Data Set:“Estimates for under-five, infant and neonatal mortality”

The dataset contains six value variables of interest: under-five (0-4 years) mortality, infant (0-1 years) mortality, neonatal (0-1 month) mortality, as well as the number of under-five, infant, and neonatal deaths.

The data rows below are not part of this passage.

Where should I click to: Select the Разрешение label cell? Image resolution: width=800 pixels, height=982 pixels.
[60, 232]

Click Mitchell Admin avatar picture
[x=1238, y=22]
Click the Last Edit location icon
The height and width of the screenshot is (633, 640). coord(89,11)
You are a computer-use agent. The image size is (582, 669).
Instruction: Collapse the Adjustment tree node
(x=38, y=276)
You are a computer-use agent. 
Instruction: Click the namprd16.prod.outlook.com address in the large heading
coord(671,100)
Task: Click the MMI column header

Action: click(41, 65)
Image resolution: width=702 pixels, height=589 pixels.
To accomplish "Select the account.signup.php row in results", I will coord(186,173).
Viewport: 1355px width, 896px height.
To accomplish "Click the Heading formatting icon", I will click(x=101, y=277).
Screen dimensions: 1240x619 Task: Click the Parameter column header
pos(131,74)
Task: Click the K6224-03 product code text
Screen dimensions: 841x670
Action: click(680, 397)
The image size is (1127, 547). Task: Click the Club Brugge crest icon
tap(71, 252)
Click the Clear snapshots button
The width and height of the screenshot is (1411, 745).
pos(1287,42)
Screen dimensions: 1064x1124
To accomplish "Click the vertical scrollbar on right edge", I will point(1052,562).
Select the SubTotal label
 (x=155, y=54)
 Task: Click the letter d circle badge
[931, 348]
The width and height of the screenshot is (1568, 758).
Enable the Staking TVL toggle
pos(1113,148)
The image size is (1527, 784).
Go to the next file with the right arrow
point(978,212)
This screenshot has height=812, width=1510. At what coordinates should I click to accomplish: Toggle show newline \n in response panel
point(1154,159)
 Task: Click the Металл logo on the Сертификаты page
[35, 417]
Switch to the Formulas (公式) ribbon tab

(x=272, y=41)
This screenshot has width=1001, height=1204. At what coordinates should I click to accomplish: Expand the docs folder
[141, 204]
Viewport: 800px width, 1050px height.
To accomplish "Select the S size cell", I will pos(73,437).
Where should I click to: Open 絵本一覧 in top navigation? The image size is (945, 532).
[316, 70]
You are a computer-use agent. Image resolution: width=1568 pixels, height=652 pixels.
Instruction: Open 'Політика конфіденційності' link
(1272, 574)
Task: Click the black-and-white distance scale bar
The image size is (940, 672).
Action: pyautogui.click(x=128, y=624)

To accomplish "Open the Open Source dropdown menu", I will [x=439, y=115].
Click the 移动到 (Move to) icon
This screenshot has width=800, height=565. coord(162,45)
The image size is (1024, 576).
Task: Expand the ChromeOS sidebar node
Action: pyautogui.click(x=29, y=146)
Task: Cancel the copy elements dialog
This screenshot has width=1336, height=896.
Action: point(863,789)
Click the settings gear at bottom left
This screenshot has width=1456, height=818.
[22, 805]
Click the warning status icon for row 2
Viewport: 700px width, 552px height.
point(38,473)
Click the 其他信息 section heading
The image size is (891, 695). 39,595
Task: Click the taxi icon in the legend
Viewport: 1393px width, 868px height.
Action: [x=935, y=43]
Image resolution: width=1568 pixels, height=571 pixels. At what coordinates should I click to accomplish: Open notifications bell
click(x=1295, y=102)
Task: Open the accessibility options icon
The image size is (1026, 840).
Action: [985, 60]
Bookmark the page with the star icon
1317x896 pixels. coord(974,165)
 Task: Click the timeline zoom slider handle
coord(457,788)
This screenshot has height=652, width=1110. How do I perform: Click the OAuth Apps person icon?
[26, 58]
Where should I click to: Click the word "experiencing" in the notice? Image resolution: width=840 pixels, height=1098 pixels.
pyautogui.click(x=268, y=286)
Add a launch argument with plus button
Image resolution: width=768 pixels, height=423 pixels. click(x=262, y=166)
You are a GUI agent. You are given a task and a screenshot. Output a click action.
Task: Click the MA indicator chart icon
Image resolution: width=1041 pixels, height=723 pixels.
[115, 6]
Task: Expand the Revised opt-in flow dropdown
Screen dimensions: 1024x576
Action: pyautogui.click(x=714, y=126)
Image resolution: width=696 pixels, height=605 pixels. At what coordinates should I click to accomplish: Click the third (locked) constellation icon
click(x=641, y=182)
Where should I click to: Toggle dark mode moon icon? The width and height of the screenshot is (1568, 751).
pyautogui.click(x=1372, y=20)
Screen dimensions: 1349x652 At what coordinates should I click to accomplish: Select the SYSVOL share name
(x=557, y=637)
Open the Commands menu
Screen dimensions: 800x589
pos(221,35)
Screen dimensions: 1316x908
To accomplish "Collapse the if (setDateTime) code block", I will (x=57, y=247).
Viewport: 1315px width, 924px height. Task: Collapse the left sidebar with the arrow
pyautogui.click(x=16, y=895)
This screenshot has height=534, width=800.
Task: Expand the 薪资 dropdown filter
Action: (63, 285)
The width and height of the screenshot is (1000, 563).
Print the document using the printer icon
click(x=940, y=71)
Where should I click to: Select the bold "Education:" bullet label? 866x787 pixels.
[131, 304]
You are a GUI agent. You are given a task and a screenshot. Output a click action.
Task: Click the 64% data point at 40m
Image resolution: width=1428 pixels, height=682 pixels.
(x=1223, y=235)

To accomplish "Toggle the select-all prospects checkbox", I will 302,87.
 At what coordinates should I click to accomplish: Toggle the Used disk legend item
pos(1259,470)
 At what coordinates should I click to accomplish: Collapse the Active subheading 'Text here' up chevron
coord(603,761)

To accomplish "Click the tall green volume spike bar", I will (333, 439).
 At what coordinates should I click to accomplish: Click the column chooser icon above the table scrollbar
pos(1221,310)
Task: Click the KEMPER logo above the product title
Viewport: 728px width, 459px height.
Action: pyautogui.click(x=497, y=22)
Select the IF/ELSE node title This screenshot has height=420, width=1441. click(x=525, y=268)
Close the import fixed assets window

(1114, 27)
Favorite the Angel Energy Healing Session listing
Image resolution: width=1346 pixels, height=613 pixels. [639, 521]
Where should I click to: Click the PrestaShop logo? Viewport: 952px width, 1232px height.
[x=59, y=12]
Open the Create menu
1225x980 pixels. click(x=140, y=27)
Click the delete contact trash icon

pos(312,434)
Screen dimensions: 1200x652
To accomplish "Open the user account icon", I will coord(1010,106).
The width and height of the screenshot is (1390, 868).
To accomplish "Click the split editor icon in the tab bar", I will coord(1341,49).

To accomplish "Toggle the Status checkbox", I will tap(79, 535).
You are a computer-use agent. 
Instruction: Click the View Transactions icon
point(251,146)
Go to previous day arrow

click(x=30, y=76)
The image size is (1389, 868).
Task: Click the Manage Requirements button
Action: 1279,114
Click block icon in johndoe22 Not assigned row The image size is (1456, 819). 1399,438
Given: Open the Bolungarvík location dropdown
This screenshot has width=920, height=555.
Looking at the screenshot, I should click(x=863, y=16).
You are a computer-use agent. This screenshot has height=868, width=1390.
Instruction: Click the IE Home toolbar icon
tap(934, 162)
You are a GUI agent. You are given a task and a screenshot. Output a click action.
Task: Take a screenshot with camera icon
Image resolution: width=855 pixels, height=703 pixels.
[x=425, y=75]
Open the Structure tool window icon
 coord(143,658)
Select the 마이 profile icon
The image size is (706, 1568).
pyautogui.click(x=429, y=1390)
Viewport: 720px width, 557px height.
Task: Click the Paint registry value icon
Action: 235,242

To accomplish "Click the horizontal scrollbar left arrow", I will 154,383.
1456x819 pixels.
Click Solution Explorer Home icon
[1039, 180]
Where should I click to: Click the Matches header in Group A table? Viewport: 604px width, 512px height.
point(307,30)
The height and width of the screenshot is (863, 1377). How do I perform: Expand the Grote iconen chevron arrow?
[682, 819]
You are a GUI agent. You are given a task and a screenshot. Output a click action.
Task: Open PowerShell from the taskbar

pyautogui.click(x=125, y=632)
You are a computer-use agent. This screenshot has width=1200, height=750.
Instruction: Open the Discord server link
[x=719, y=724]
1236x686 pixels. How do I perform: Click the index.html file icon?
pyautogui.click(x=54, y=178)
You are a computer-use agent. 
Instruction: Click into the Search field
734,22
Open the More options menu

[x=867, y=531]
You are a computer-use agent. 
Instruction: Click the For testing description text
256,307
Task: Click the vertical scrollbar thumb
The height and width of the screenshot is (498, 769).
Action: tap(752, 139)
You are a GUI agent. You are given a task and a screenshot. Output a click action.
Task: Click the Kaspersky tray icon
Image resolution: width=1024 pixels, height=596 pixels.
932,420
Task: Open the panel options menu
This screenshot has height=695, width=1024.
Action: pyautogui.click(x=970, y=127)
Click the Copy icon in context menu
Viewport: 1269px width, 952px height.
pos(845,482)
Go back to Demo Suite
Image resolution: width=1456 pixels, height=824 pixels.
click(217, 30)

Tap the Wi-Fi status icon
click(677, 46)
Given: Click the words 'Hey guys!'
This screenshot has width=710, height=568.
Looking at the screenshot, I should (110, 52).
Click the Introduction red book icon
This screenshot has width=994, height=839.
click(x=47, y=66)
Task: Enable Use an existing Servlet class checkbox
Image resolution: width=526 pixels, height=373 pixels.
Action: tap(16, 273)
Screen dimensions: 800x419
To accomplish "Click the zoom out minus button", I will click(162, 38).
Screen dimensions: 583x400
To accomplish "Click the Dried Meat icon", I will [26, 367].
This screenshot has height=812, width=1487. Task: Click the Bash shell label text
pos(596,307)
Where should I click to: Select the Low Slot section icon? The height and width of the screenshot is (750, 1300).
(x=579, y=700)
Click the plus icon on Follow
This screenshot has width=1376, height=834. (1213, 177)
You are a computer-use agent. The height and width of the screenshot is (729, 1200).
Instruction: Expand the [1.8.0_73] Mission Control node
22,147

  1. Installing necessary packages
# install.packages("tidyr")
# install.packages("dplyr")
# install.packages("ggplot2")
library(tidyr)
library(dplyr)
## 
## Attaching package: 'dplyr'
## The following objects are masked from 'package:stats':
## 
##     filter, lag
## The following objects are masked from 'package:base':
## 
##     intersect, setdiff, setequal, union
library(ggplot2)
library(stringr)
  1. Reading csv file
death_rate<- read.csv("https://raw.githubusercontent.com/olgashiligin/project2_607/master/Child_Death_Rate.csv")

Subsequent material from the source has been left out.